*Provided entries*:
******************************

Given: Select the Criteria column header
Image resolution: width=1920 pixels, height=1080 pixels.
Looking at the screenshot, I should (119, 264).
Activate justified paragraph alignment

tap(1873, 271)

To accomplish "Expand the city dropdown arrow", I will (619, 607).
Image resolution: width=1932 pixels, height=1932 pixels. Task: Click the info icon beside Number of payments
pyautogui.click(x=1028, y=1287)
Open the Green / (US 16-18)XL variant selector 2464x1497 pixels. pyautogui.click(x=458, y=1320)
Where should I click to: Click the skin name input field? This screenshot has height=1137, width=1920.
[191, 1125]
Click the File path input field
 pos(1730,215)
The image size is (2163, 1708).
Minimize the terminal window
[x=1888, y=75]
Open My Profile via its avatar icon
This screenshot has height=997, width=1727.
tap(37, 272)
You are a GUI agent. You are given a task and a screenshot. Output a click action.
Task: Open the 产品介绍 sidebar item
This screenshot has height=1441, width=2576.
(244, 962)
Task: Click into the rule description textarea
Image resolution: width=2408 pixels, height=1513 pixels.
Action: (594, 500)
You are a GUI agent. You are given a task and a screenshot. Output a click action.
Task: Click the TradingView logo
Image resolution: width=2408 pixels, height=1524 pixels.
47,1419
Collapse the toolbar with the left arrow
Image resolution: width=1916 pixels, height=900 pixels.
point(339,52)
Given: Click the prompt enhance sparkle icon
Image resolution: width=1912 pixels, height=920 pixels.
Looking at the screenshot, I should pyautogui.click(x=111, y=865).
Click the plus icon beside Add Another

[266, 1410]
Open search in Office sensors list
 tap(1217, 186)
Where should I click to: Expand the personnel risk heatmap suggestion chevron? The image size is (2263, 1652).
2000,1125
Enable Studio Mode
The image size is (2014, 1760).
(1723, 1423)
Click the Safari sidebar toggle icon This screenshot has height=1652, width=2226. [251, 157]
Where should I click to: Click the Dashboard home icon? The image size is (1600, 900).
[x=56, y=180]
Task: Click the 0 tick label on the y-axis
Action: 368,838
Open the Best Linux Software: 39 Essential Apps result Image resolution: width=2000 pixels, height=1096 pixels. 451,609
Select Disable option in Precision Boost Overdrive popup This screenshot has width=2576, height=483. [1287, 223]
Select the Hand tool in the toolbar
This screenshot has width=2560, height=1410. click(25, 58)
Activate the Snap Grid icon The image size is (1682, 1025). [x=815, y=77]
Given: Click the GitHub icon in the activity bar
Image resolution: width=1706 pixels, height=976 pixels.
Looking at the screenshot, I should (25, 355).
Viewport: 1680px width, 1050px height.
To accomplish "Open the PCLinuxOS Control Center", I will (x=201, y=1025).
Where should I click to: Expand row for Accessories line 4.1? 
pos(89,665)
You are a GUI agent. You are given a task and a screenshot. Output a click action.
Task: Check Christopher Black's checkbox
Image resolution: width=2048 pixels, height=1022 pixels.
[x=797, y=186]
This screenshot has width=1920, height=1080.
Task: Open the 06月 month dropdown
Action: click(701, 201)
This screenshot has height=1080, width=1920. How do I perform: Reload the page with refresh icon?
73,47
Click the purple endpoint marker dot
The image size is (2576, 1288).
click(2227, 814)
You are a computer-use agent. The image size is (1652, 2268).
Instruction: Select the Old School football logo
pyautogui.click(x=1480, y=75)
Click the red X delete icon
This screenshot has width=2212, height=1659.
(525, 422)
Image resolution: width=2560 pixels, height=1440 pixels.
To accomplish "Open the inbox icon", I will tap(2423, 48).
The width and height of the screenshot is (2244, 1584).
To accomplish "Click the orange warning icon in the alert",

******************************

*Exercise brief*:
Copy out every line of the data above, exactly as given.

*Written response*:
Given: Select the Criteria column header
Image resolution: width=1920 pixels, height=1080 pixels.
Looking at the screenshot, I should (119, 264).
Activate justified paragraph alignment

tap(1873, 271)

To accomplish "Expand the city dropdown arrow", I will (619, 607).
Image resolution: width=1932 pixels, height=1932 pixels. Task: Click the info icon beside Number of payments
pyautogui.click(x=1028, y=1287)
Open the Green / (US 16-18)XL variant selector 2464x1497 pixels. pyautogui.click(x=458, y=1320)
Where should I click to: Click the skin name input field? This screenshot has height=1137, width=1920.
[191, 1125]
Click the File path input field
 pos(1730,215)
The image size is (2163, 1708).
Minimize the terminal window
[x=1888, y=75]
Open My Profile via its avatar icon
This screenshot has height=997, width=1727.
tap(37, 272)
You are a GUI agent. You are given a task and a screenshot. Output a click action.
Task: Open the 产品介绍 sidebar item
This screenshot has height=1441, width=2576.
(244, 962)
Task: Click into the rule description textarea
Image resolution: width=2408 pixels, height=1513 pixels.
Action: (594, 500)
You are a GUI agent. You are given a task and a screenshot. Output a click action.
Task: Click the TradingView logo
Image resolution: width=2408 pixels, height=1524 pixels.
47,1419
Collapse the toolbar with the left arrow
Image resolution: width=1916 pixels, height=900 pixels.
point(339,52)
Given: Click the prompt enhance sparkle icon
Image resolution: width=1912 pixels, height=920 pixels.
Looking at the screenshot, I should pyautogui.click(x=111, y=865).
Click the plus icon beside Add Another

[266, 1410]
Open search in Office sensors list
 tap(1217, 186)
Where should I click to: Expand the personnel risk heatmap suggestion chevron? The image size is (2263, 1652).
2000,1125
Enable Studio Mode
The image size is (2014, 1760).
(1723, 1423)
Click the Safari sidebar toggle icon This screenshot has height=1652, width=2226. [251, 157]
Where should I click to: Click the Dashboard home icon? The image size is (1600, 900).
[x=56, y=180]
Task: Click the 0 tick label on the y-axis
Action: 368,838
Open the Best Linux Software: 39 Essential Apps result Image resolution: width=2000 pixels, height=1096 pixels. 451,609
Select Disable option in Precision Boost Overdrive popup This screenshot has width=2576, height=483. [1287, 223]
Select the Hand tool in the toolbar
This screenshot has width=2560, height=1410. click(25, 58)
Activate the Snap Grid icon The image size is (1682, 1025). [x=815, y=77]
Given: Click the GitHub icon in the activity bar
Image resolution: width=1706 pixels, height=976 pixels.
Looking at the screenshot, I should (25, 355).
Viewport: 1680px width, 1050px height.
To accomplish "Open the PCLinuxOS Control Center", I will (x=201, y=1025).
Where should I click to: Expand row for Accessories line 4.1? 
pos(89,665)
You are a GUI agent. You are given a task and a screenshot. Output a click action.
Task: Check Christopher Black's checkbox
Image resolution: width=2048 pixels, height=1022 pixels.
[x=797, y=186]
This screenshot has width=1920, height=1080.
Task: Open the 06月 month dropdown
Action: click(701, 201)
This screenshot has height=1080, width=1920. How do I perform: Reload the page with refresh icon?
73,47
Click the purple endpoint marker dot
The image size is (2576, 1288).
click(2227, 814)
You are a computer-use agent. The image size is (1652, 2268).
Instruction: Select the Old School football logo
pyautogui.click(x=1480, y=75)
Click the red X delete icon
This screenshot has width=2212, height=1659.
(525, 422)
Image resolution: width=2560 pixels, height=1440 pixels.
To accomplish "Open the inbox icon", I will tap(2423, 48).
The width and height of the screenshot is (2244, 1584).
To accomplish "Click the orange warning icon in the alert",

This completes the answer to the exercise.